▸ **Exercise requirements**: Each record must be repeated exactly as it stands.

▸ **Supplied information**:
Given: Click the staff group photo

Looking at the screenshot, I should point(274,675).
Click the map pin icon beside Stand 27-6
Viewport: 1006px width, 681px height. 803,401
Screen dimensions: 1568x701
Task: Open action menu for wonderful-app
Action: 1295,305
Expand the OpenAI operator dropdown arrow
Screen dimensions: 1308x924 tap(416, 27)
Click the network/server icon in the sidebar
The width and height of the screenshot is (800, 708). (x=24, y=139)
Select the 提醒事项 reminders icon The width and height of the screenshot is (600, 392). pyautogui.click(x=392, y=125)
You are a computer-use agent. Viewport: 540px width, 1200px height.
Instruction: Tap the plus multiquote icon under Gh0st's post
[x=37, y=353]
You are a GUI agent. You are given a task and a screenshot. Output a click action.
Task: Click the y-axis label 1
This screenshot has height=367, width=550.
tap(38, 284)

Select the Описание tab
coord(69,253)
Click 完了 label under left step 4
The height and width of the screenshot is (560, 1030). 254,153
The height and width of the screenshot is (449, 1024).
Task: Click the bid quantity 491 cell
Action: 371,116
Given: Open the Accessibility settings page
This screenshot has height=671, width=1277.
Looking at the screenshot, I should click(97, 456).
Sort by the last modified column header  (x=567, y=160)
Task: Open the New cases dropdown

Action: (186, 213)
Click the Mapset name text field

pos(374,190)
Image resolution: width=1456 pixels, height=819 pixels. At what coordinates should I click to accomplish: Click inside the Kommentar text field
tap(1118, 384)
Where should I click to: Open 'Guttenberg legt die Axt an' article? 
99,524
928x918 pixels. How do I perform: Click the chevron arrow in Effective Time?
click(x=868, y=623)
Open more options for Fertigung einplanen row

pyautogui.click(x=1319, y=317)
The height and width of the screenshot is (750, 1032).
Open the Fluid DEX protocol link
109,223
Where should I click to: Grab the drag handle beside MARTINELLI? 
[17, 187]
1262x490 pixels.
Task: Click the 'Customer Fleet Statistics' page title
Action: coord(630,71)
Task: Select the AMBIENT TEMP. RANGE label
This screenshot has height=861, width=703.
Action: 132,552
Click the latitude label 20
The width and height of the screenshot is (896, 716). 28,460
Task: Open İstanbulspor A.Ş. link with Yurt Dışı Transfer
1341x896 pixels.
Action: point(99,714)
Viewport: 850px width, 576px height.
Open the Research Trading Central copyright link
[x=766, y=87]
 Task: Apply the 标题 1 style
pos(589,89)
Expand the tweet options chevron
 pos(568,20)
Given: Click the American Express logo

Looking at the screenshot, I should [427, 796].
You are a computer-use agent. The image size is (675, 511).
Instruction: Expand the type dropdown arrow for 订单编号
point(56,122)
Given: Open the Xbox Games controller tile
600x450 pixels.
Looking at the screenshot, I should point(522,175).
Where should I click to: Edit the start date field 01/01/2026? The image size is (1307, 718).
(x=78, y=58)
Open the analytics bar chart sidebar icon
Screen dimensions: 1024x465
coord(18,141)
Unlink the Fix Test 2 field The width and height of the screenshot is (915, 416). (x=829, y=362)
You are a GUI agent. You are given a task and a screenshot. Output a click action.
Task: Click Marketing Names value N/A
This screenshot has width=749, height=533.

▸ **Solved exercise**:
Given: Click the staff group photo

Looking at the screenshot, I should point(274,675).
Click the map pin icon beside Stand 27-6
Viewport: 1006px width, 681px height. 803,401
Screen dimensions: 1568x701
Task: Open action menu for wonderful-app
Action: 1295,305
Expand the OpenAI operator dropdown arrow
Screen dimensions: 1308x924 tap(416, 27)
Click the network/server icon in the sidebar
The width and height of the screenshot is (800, 708). (x=24, y=139)
Select the 提醒事项 reminders icon The width and height of the screenshot is (600, 392). pyautogui.click(x=392, y=125)
You are a computer-use agent. Viewport: 540px width, 1200px height.
Instruction: Tap the plus multiquote icon under Gh0st's post
[x=37, y=353]
You are a GUI agent. You are given a task and a screenshot. Output a click action.
Task: Click the y-axis label 1
This screenshot has height=367, width=550.
tap(38, 284)

Select the Описание tab
coord(69,253)
Click 完了 label under left step 4
The height and width of the screenshot is (560, 1030). 254,153
The height and width of the screenshot is (449, 1024).
Task: Click the bid quantity 491 cell
Action: 371,116
Given: Open the Accessibility settings page
This screenshot has height=671, width=1277.
Looking at the screenshot, I should click(97, 456).
Sort by the last modified column header  (x=567, y=160)
Task: Open the New cases dropdown

Action: (186, 213)
Click the Mapset name text field

pos(374,190)
Image resolution: width=1456 pixels, height=819 pixels. At what coordinates should I click to accomplish: Click inside the Kommentar text field
tap(1118, 384)
Where should I click to: Open 'Guttenberg legt die Axt an' article? 
99,524
928x918 pixels. How do I perform: Click the chevron arrow in Effective Time?
click(x=868, y=623)
Open more options for Fertigung einplanen row

pyautogui.click(x=1319, y=317)
The height and width of the screenshot is (750, 1032).
Open the Fluid DEX protocol link
109,223
Where should I click to: Grab the drag handle beside MARTINELLI? 
[17, 187]
1262x490 pixels.
Task: Click the 'Customer Fleet Statistics' page title
Action: coord(630,71)
Task: Select the AMBIENT TEMP. RANGE label
This screenshot has height=861, width=703.
Action: 132,552
Click the latitude label 20
The width and height of the screenshot is (896, 716). 28,460
Task: Open İstanbulspor A.Ş. link with Yurt Dışı Transfer
1341x896 pixels.
Action: point(99,714)
Viewport: 850px width, 576px height.
Open the Research Trading Central copyright link
[x=766, y=87]
 Task: Apply the 标题 1 style
pos(589,89)
Expand the tweet options chevron
 pos(568,20)
Given: Click the American Express logo

Looking at the screenshot, I should [427, 796].
You are a computer-use agent. The image size is (675, 511).
Instruction: Expand the type dropdown arrow for 订单编号
point(56,122)
Given: Open the Xbox Games controller tile
600x450 pixels.
Looking at the screenshot, I should point(522,175).
Where should I click to: Edit the start date field 01/01/2026? The image size is (1307, 718).
(x=78, y=58)
Open the analytics bar chart sidebar icon
Screen dimensions: 1024x465
coord(18,141)
Unlink the Fix Test 2 field The width and height of the screenshot is (915, 416). (x=829, y=362)
You are a GUI agent. You are given a task and a screenshot. Output a click action.
Task: Click Marketing Names value N/A
This screenshot has width=749, height=533.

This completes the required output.